### What to do
The word "sidebar" occurs in some lines of the listing. Copy those lines.

### Listed records
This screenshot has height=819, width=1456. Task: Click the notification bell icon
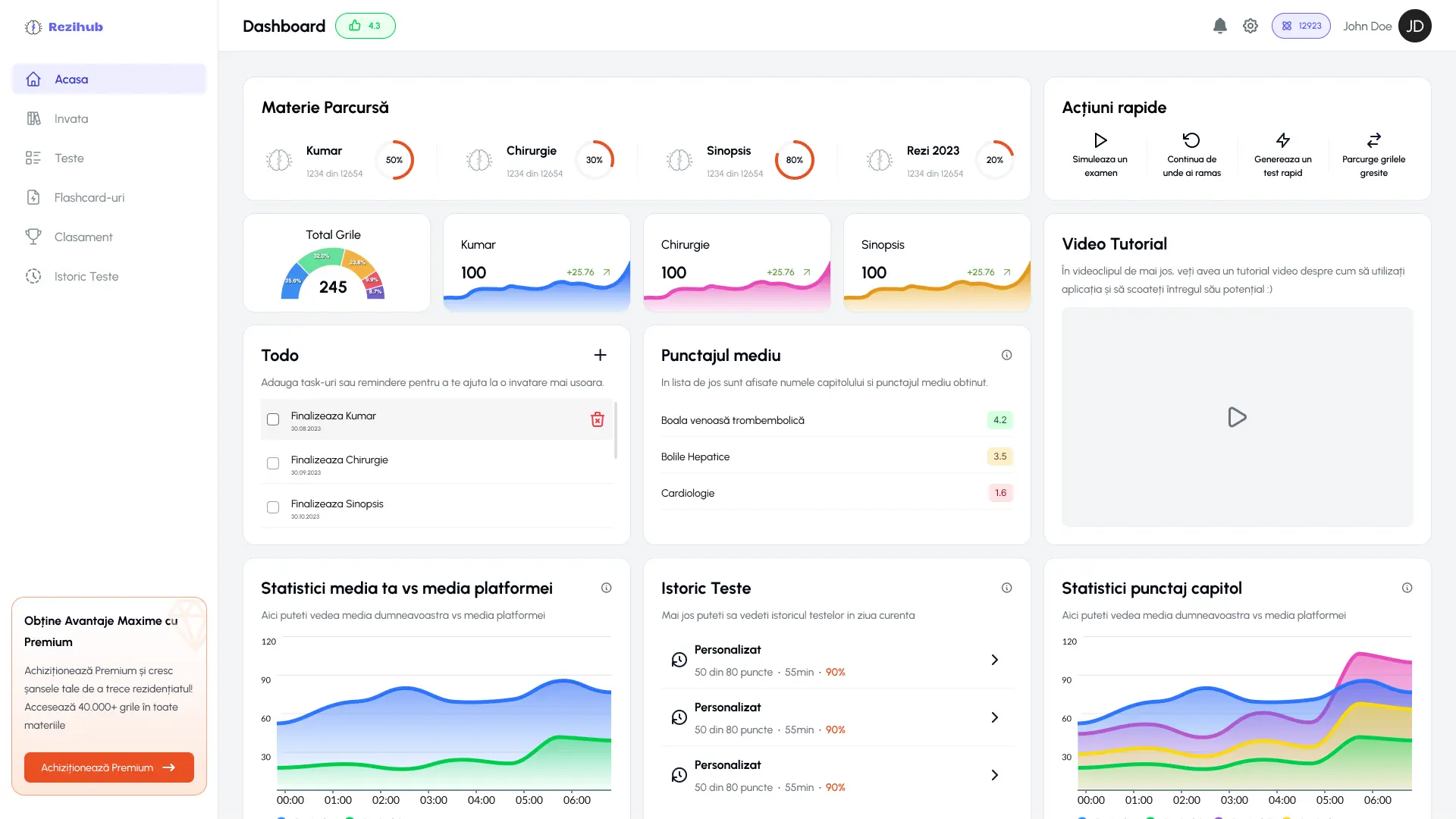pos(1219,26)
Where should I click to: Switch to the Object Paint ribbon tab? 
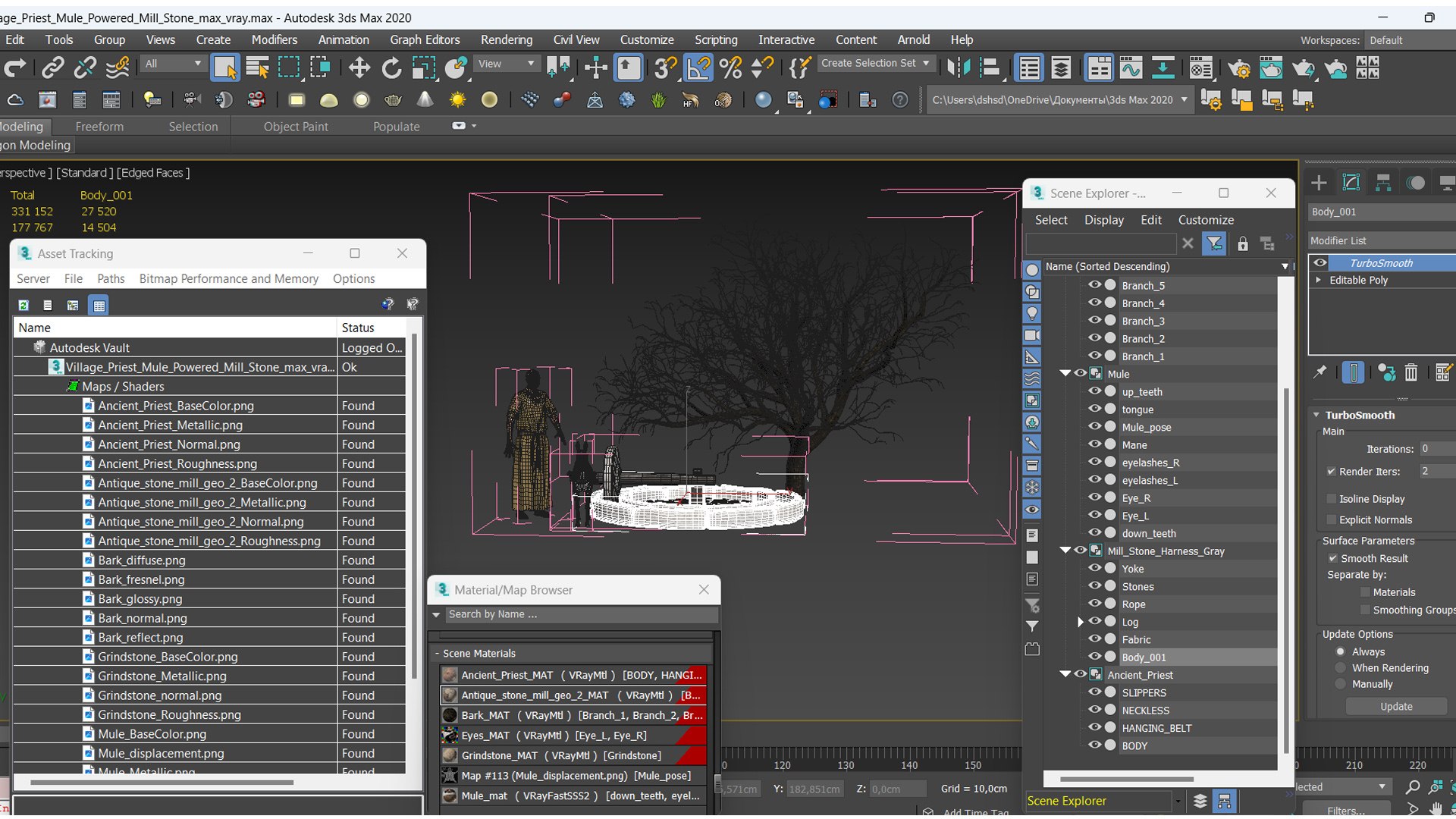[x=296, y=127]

==

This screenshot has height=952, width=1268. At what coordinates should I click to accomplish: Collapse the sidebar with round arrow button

---

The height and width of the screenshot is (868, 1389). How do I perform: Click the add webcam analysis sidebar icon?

### Finished exercise
This screenshot has height=952, width=1268. At what coordinates should I click to accomplish: Collapse the sidebar with round arrow button
The height and width of the screenshot is (868, 1389). How do I perform: Click the add webcam analysis sidebar icon?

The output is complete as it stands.